Und dann ist da Jesus Christus, der Verantwortung für alle übernimmt, die an ihn glauben, die ihm folgen wollen. Er übernimmt nicht nur ein bisschen Verantwortung, er lässt die Verantwortung nicht einfach links liegen, wenn es schwierig wird. Jesus Christus übernimmt Verantwortung bis ins Letzte bis zur härtesten Konsequenz, und wenn das bedeutet für die Seinen sein Leben zu Opfern.

Es ist kein leeres Versprechen Jesu, als er sagt, er sei der gute Hirte und er würde sein Leben für die Schafe hingeben. Er tut es am Kreuz. Er opfert sich für die Schafe. Er rettet und erlöst dadurch alle Schafe, egal aus welchem Stall, egal woher sie kommen.

Jesus Christus trägt alle Konsequenzen für die Seinen, auch diejenigen dafür, dass sie Mist gebaut haben, wie ein guter Hirte, wenn seine Schafe ausbüxen und vor ein Auto laufen würden. Jesu Konsequenzen sind bitter, er trägt die Schuld der Menschen als er das Kreuz trägt, aber er tut es aus Liebe, um die Menschen zu retten.

Das ist doch eigentlich ganz angenehm, wenn jemand anderes die Verantwortung für mich und mein Handeln hat, vor allem, wenn leicht etwas schief gehen kann. Ich kann mich vertrauensvoll zurücklehnen und brauche mir keine Sorgen zu machen.
Aber brauche ich mich dann eigentlich noch anstrengen? Mich noch an Regeln halten? Habe ich nicht Narrenfreiheit, wie so ein Schaf? Das kann ja letztlich auch nichts dafür, wenn es vor das Auto läuft? Es ist doch nicht meine Verantwortung...

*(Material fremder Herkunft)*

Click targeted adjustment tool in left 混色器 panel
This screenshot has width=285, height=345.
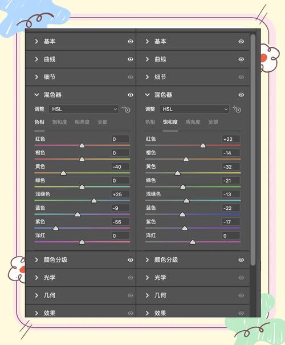pyautogui.click(x=127, y=109)
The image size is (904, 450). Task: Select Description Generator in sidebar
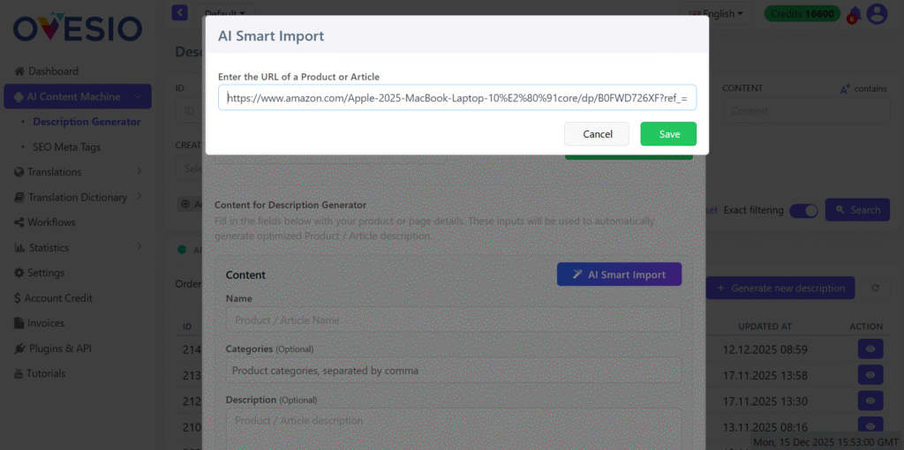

Aber andererseits kann ich ja als Mensch doch ein bisschen mehr als so ein Schaf, vor allem mehr selbst denken.

Dass Jesus, dass Gott letztlich die Verantwortung für mein Leben hat, kann meine Angst und meine Sorgen kleiner machen. Es gibt am Ende eine Hand die mich hält.
Aber es ist kein Freifahrtsschein, nichts mehr im Leben verantwortungsbewusst anzugehen. Nur weil jemand Verantwortung für mich hat, werden ja nicht die Gesetze der Welt ausgehebelt. Manche Konsequenzen lassen sich nicht einfach mit Verantwortung ausbügeln, vor allem nicht die für Dritte.
Das gilt ja auch bei den Schafen: das Schaf vor dem Auto ist tot, auch wenn der Hirte die Autoreperatur zahlen muss – und nicht das Schaf. Und der Autofahrer hat sicher auch einen Schock, ist vielleicht sogar verletzt.

Und ich kann mir - anders als das Schaf - schon vorher Gedanken machen, auch darüber was es für meinen Hirten bedeutet, wenn er Konsequenzen tragen muss. (Und vielleicht auch für andere um mich herum?)
Ein richtig guter Hirte könnte natürlich vor das Auto springen, das Schaf retten und selbst dabei verletzt werden oder sterben. (Was nichts am Schaden des Autofahrers ändert).
Aber will ich als (gutes) Schaf meinem Hirten, den ich doch eigentlich mag, solche Konsequenzen zumuten? Will ich ihn verletzten, nur weil er wieder auf(er)stehen kann?